聖徒団信仰Q&A

聖徒団信仰Q&A〈第18回〉「倶生神黙示」

質問ちゃん
問 先日、団長上人から「モクジ」ということを伺ったのですが…。(北海道70代女性)
お答え上人
答 「黙示」のことですね。詳しくは、倶生霊神黙示と申します。
 倶生霊神の御守護は、さまざまな形で顕れますが、その一つが「黙示」です。これから起こることを予め知らせる兆し、前触れ、予兆のことです。
「いよいよ強盛に天に申せしかば、頭の白き烏とび来ぬ。彼の燕のたむ(丹)太子の馬、烏の例(中略)此なりと申しもあえず、文永十一年二月十四日の御赦免状、同三月四日に佐渡の国につきぬ」(『光日房御書』)

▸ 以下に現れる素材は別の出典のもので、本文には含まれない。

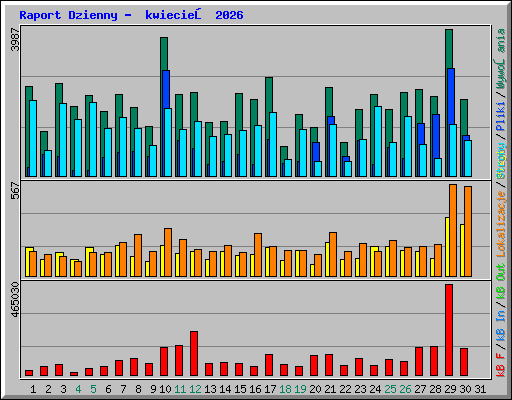The image size is (512, 400).
Task: Click the tallest red bar for day 29
Action: pos(449,330)
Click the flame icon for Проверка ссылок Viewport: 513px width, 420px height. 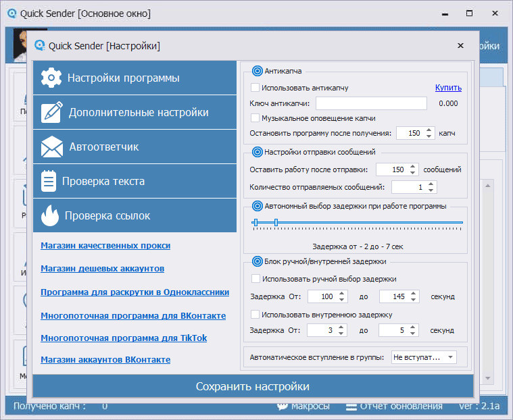(50, 216)
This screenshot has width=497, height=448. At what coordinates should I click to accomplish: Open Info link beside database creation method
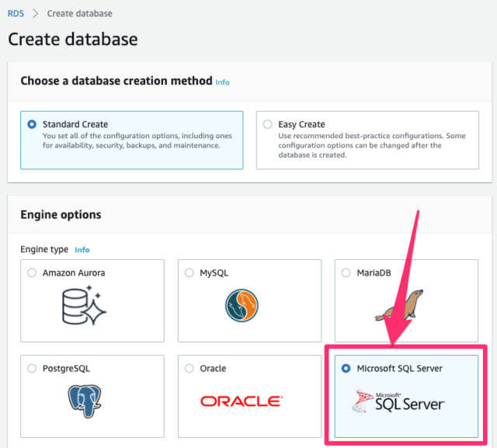(x=223, y=82)
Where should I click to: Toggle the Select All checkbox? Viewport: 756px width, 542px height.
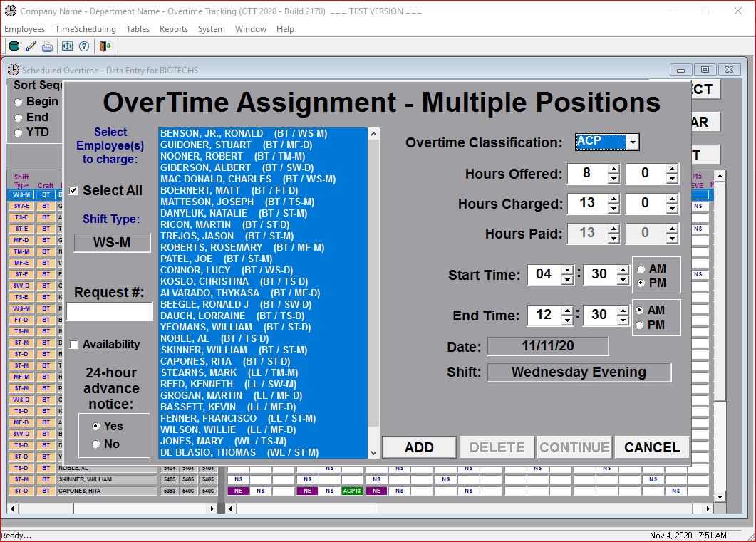tap(74, 191)

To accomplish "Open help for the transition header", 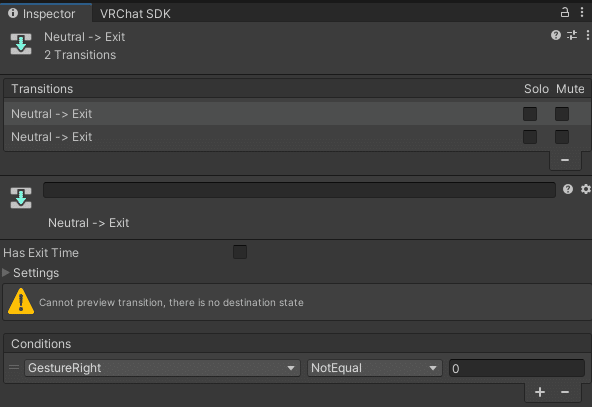I will [x=555, y=35].
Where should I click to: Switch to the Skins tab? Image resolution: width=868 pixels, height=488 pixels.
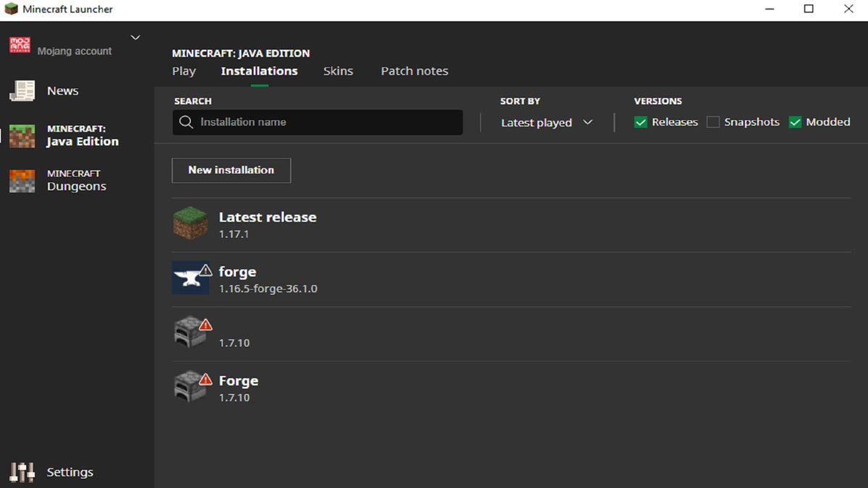point(338,71)
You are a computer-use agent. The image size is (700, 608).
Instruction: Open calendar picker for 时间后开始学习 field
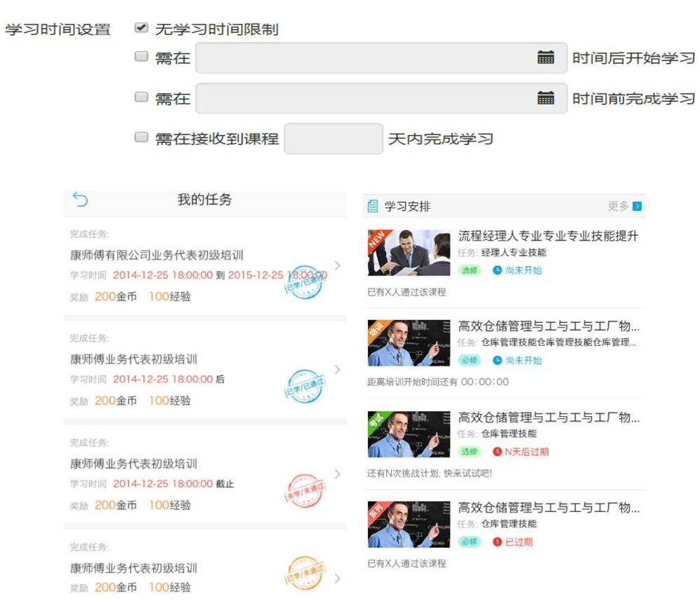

 中国の五胡十六国の燕の太子丹は、秦の人質となっていた時、帰国を望みましたが、始皇帝に「烏の頭が白くなり、馬に角が生えたら許す」と言われてしまいましたが、丹が天を仰いで嘆くと、烏の頭が白くなり、馬に角が生えて許されました。右の祖文には、この故事が踏まえられています。大聖人さまが、佐渡から帰りたい、と強盛に祈っておられると、頭の白い烏を御覧になり、丹の故事を思って、やがて戻れるであろうと察せられたところ、赦免状が届いたのです。
大聖人さまは「天台大師の云く『世人おもえらく、蜘蛛(ちしゅ)掛かれば則ち喜び来たり、 (かんじゃく)鳴けば則ち行人(こうじん)至ると。小すら尚徴有り、大焉(なん)ぞ瑞無からん。近きを以て遠きを表す』等云々」と天台大師のお言葉を引用されながら、物事が起こる時には、予兆があることを教示されておられます(『瑞相御書』)
 今日でも、朝のクモは縁起がよい、とか、カササギが巣を作ると火事にならない、などとも言われています。このことだけですと、あたかも迷信のごとくでもありますが、創祖は、日常生活の様々な場面で、この倶生霊神黙示の御守護を御自身で体験されたことを述べておられます。具体的に何が吉兆で何が凶兆かは、ここでは記しきれませんが、倶生霊神符を着帯して、お題目信仰を続けていると、段々と黙示に気付くことが増えることでしょう。